→ **INSTRUCTIONS FOR THE TASK**
Each of the entries below needs to be given again exactly.

******

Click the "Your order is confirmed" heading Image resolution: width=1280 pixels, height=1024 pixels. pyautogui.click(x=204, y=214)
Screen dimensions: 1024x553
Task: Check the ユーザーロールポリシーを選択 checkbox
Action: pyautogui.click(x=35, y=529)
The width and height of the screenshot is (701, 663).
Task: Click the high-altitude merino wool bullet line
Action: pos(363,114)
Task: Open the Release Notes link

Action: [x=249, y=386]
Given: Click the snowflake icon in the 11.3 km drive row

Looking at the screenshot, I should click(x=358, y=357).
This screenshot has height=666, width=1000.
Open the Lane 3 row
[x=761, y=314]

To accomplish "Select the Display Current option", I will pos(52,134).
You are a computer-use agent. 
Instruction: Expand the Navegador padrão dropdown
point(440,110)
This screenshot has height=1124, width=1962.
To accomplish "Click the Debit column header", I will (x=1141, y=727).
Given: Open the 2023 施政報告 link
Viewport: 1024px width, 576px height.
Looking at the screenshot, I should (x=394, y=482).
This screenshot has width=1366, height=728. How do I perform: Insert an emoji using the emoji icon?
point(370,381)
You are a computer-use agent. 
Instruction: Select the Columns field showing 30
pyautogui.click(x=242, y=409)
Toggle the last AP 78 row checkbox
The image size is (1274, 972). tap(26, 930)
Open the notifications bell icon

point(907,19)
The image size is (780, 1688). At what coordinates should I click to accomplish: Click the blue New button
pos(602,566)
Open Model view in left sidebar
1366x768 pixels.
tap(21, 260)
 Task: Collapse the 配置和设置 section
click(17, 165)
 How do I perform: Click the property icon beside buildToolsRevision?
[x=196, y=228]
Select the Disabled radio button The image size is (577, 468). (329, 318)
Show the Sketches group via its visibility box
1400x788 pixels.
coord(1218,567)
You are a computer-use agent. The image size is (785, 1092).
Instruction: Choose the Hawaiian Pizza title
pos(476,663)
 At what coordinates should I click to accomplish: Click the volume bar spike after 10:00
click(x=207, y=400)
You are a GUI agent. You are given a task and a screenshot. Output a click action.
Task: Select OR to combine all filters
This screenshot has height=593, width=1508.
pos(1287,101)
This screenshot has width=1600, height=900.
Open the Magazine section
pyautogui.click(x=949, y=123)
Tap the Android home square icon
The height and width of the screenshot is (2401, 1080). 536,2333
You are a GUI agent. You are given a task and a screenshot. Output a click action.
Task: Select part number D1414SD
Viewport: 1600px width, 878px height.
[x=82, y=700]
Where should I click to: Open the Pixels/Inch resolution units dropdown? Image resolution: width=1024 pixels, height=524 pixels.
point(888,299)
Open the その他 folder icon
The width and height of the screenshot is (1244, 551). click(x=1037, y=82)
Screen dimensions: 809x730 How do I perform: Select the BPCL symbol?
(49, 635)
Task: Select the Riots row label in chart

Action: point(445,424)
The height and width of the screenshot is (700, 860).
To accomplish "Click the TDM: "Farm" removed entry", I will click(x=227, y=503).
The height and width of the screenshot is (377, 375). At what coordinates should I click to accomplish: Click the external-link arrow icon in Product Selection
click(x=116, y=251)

******

→ **ANSWER TO THE EXERCISE**
Click the "Your order is confirmed" heading Image resolution: width=1280 pixels, height=1024 pixels. pyautogui.click(x=204, y=214)
Screen dimensions: 1024x553
Task: Check the ユーザーロールポリシーを選択 checkbox
Action: pyautogui.click(x=35, y=529)
The width and height of the screenshot is (701, 663).
Task: Click the high-altitude merino wool bullet line
Action: pos(363,114)
Task: Open the Release Notes link

Action: [x=249, y=386]
Given: Click the snowflake icon in the 11.3 km drive row

Looking at the screenshot, I should click(x=358, y=357).
This screenshot has height=666, width=1000.
Open the Lane 3 row
[x=761, y=314]

To accomplish "Select the Display Current option", I will pos(52,134).
You are a computer-use agent. 
Instruction: Expand the Navegador padrão dropdown
point(440,110)
This screenshot has height=1124, width=1962.
To accomplish "Click the Debit column header", I will (x=1141, y=727).
Given: Open the 2023 施政報告 link
Viewport: 1024px width, 576px height.
Looking at the screenshot, I should (x=394, y=482).
This screenshot has width=1366, height=728. How do I perform: Insert an emoji using the emoji icon?
point(370,381)
You are a computer-use agent. 
Instruction: Select the Columns field showing 30
pyautogui.click(x=242, y=409)
Toggle the last AP 78 row checkbox
The image size is (1274, 972). tap(26, 930)
Open the notifications bell icon

point(907,19)
The image size is (780, 1688). At what coordinates should I click to accomplish: Click the blue New button
pos(602,566)
Open Model view in left sidebar
1366x768 pixels.
tap(21, 260)
 Task: Collapse the 配置和设置 section
click(17, 165)
 How do I perform: Click the property icon beside buildToolsRevision?
[x=196, y=228]
Select the Disabled radio button The image size is (577, 468). (329, 318)
Show the Sketches group via its visibility box
1400x788 pixels.
coord(1218,567)
You are a computer-use agent. The image size is (785, 1092).
Instruction: Choose the Hawaiian Pizza title
pos(476,663)
 At what coordinates should I click to accomplish: Click the volume bar spike after 10:00
click(x=207, y=400)
You are a GUI agent. You are given a task and a screenshot. Output a click action.
Task: Select OR to combine all filters
This screenshot has height=593, width=1508.
pos(1287,101)
This screenshot has width=1600, height=900.
Open the Magazine section
pyautogui.click(x=949, y=123)
Tap the Android home square icon
The height and width of the screenshot is (2401, 1080). 536,2333
You are a GUI agent. You are given a task and a screenshot. Output a click action.
Task: Select part number D1414SD
Viewport: 1600px width, 878px height.
[x=82, y=700]
Where should I click to: Open the Pixels/Inch resolution units dropdown? Image resolution: width=1024 pixels, height=524 pixels.
point(888,299)
Open the その他 folder icon
The width and height of the screenshot is (1244, 551). click(x=1037, y=82)
Screen dimensions: 809x730 How do I perform: Select the BPCL symbol?
(49, 635)
Task: Select the Riots row label in chart

Action: point(445,424)
The height and width of the screenshot is (700, 860).
To accomplish "Click the TDM: "Farm" removed entry", I will click(x=227, y=503).
The height and width of the screenshot is (377, 375). At what coordinates should I click to accomplish: Click the external-link arrow icon in Product Selection
click(x=116, y=251)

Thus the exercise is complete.